Helium Incorporation into Scandium Fluoride, a Model Negative Thermal Expansion Material

Abstract

Scandium trifluoride is a model negative thermal expansion (NTE) material. Its simple structure can be described as an A-site vacant perovskite, and it shows isotropic NTE over a very wide temperature range (up to ∼1100 K), due to transverse vibrational motion of the fluoride. Like many framework NTE materials, it undergoes a phase transition at low pressures, adopting a rhombohedral (R3̅c) structure at >0.7 GPa and 300 K in commonly used nonpenetrating pressure media, such as silicone oil. High pressure X-ray diffraction data and gas uptake/release measurements indicate that, on compression in helium above ∼200 K, helium is inserted into ScF₃ to form the defect perovskite He_xScF₃. The incorporation of helium stiffens the structure and changes its phase behavior. At room temperature, complete filling of the structure with helium does not occur until >1.5 GPa.

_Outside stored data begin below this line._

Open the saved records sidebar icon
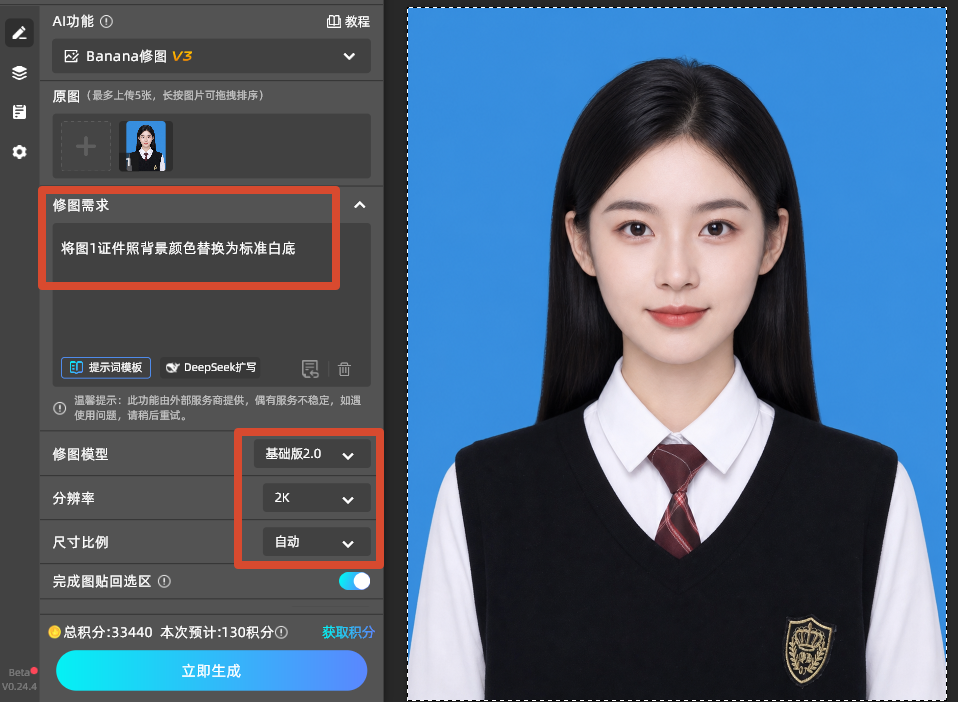Screen dimensions: 958x702 (x=20, y=112)
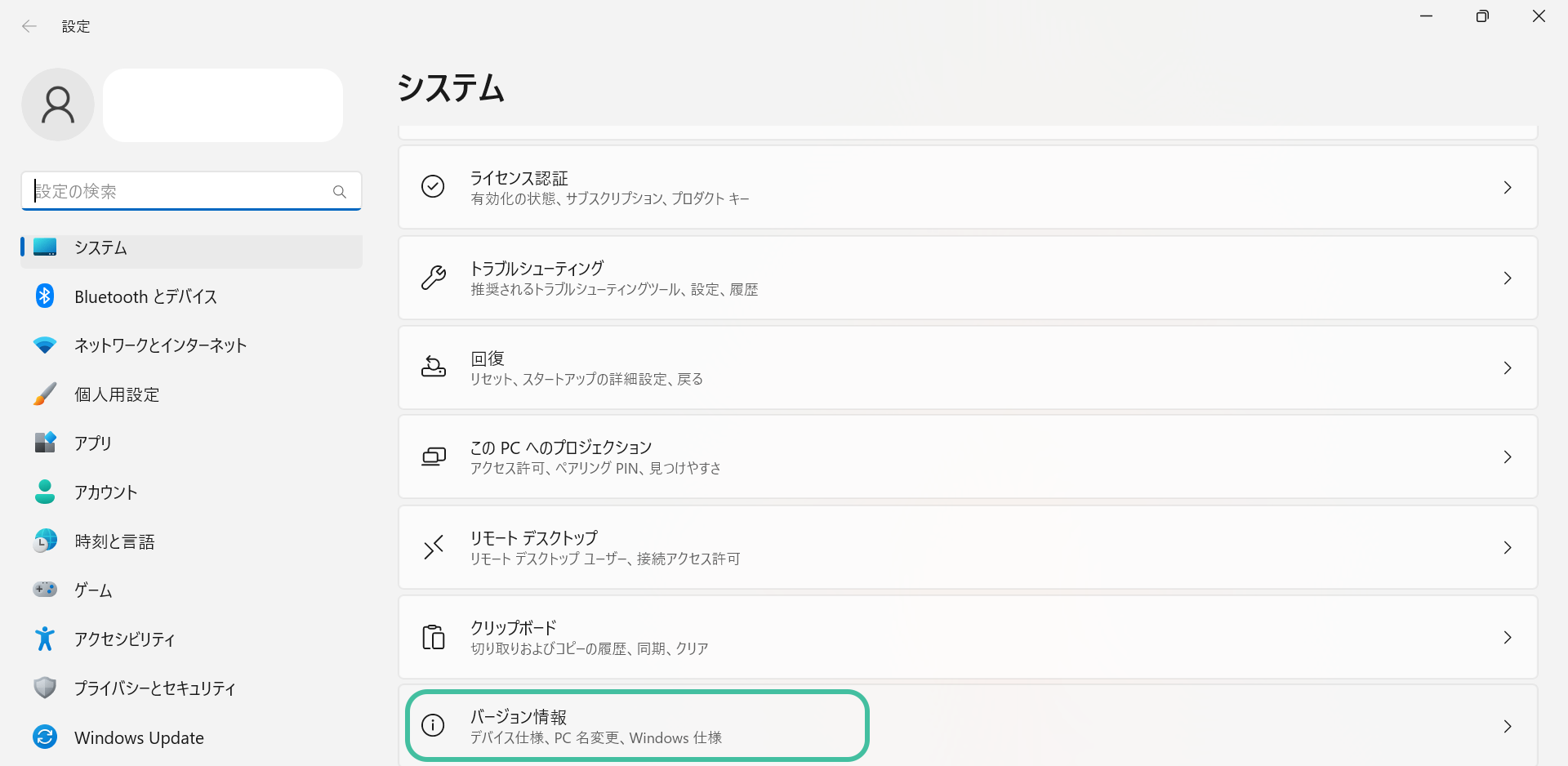Screen dimensions: 1568x766
Task: Click the トラブルシューティング wrench icon
Action: [433, 278]
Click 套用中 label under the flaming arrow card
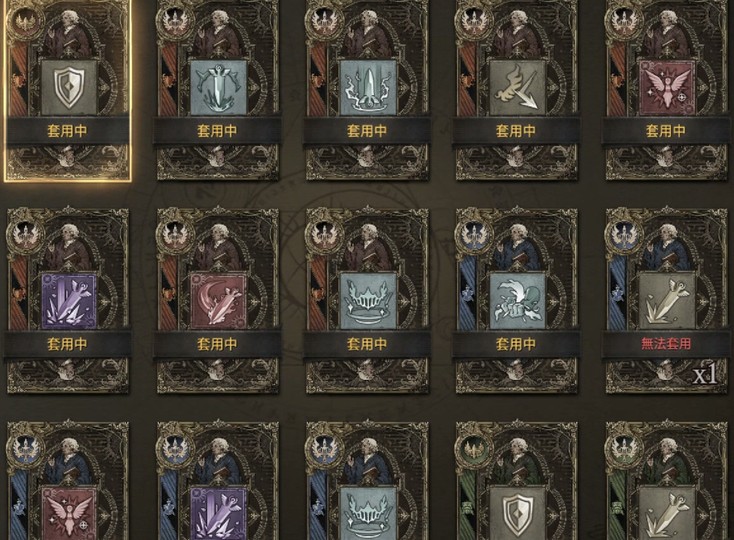The width and height of the screenshot is (734, 540). click(x=516, y=131)
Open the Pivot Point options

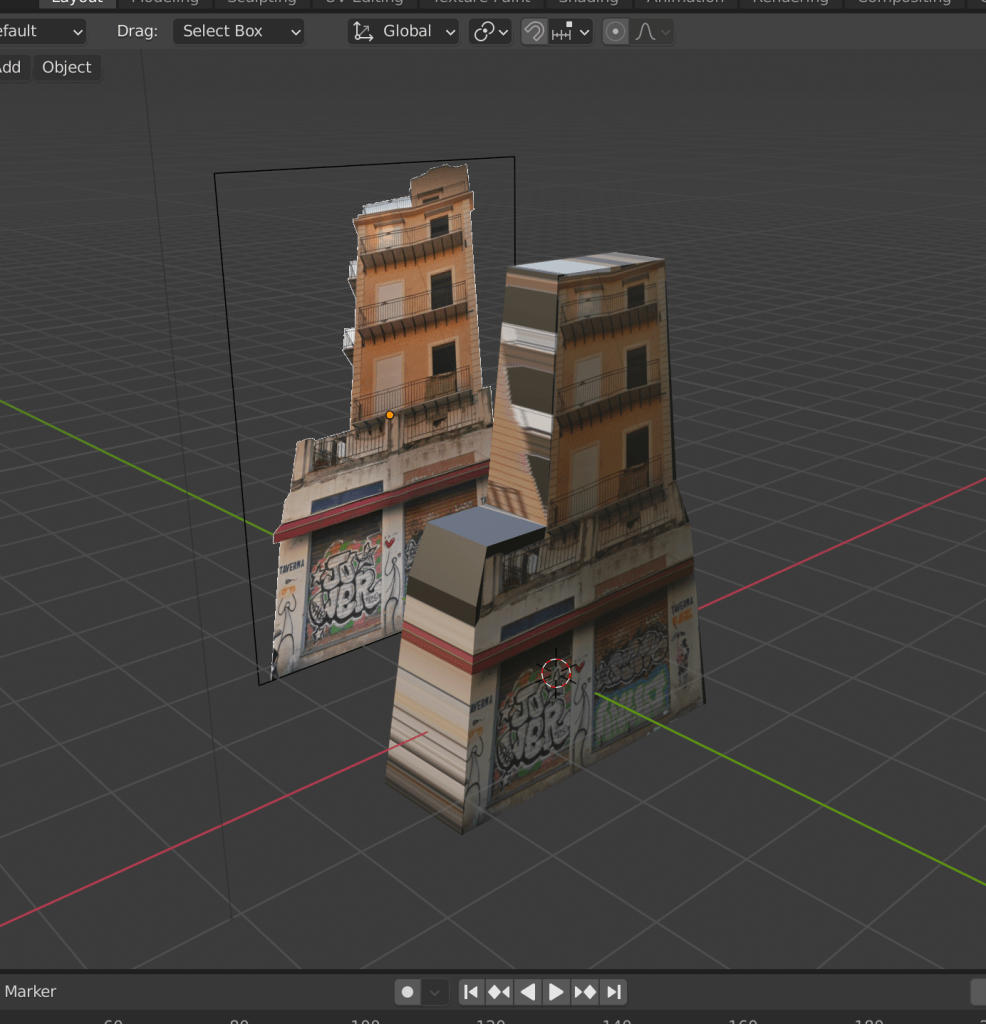[490, 32]
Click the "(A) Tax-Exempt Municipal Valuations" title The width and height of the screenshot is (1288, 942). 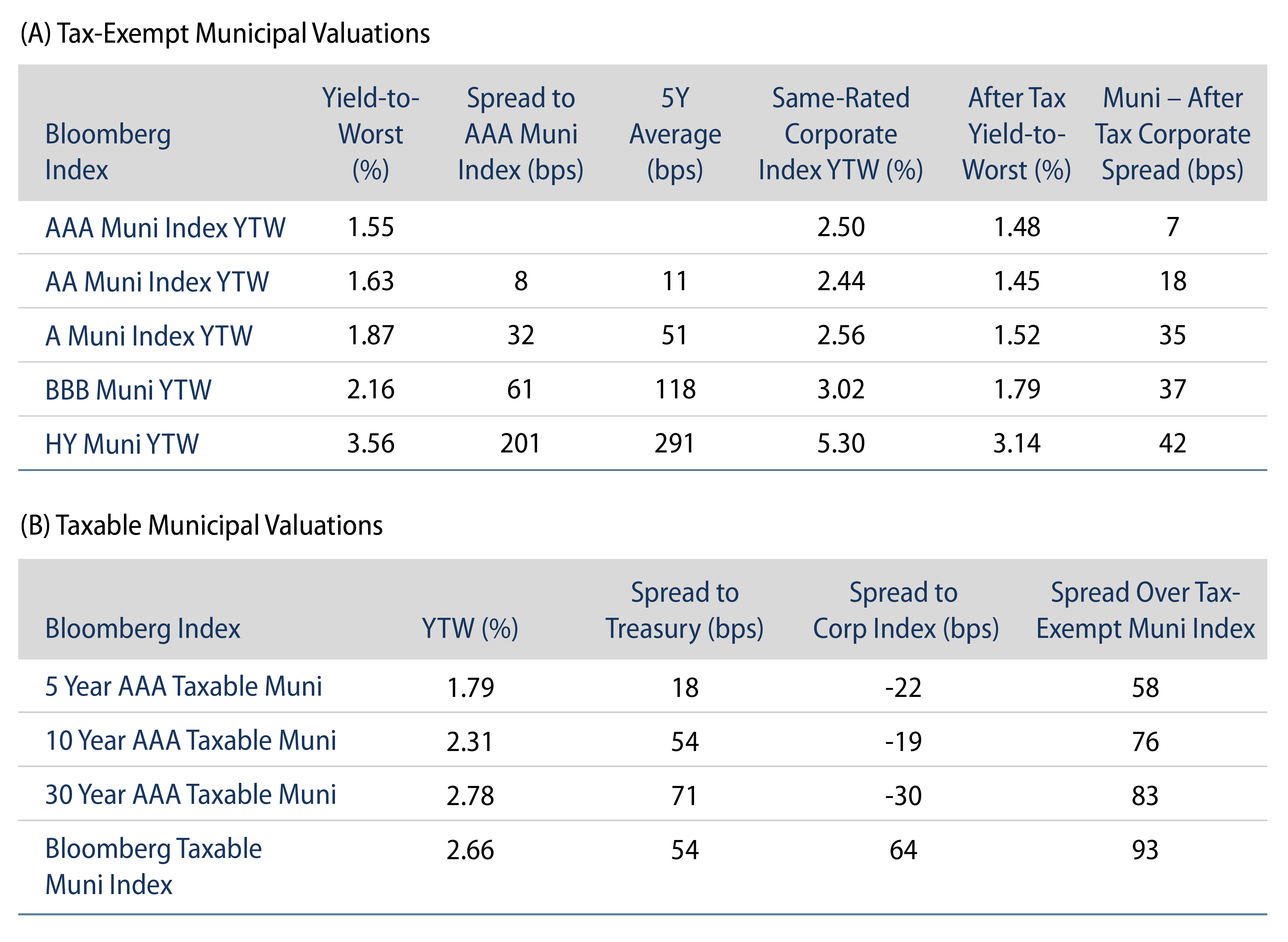[225, 34]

On compression, a cubic perovskite structure is maintained until ∼5 GPa. As the pressure was increased to ∼9.5 GPa, a further transition occurred at ∼7 GPa. The first transition at ∼5 GPa is likely to a tetragonal (P4/mbm) perovskite, but the detailed structure of the perovskite phase formed on compression above ∼7 GPa is unclear. Cooling down from 300 to 100 K in helium at ∼0.4 GPa leads to an approximate composition of He_0.1ScF₃. High pressure neutron diffraction measurements, in the temperature range 15–150 K show that the incorporation of helium increases the pressure at which the cubic (Pm3̅m) to rhombohedral (R3̅c) putative quantum structural phase transition occurs from close to 0 GPa to ∼0.2 GPa at 0 K.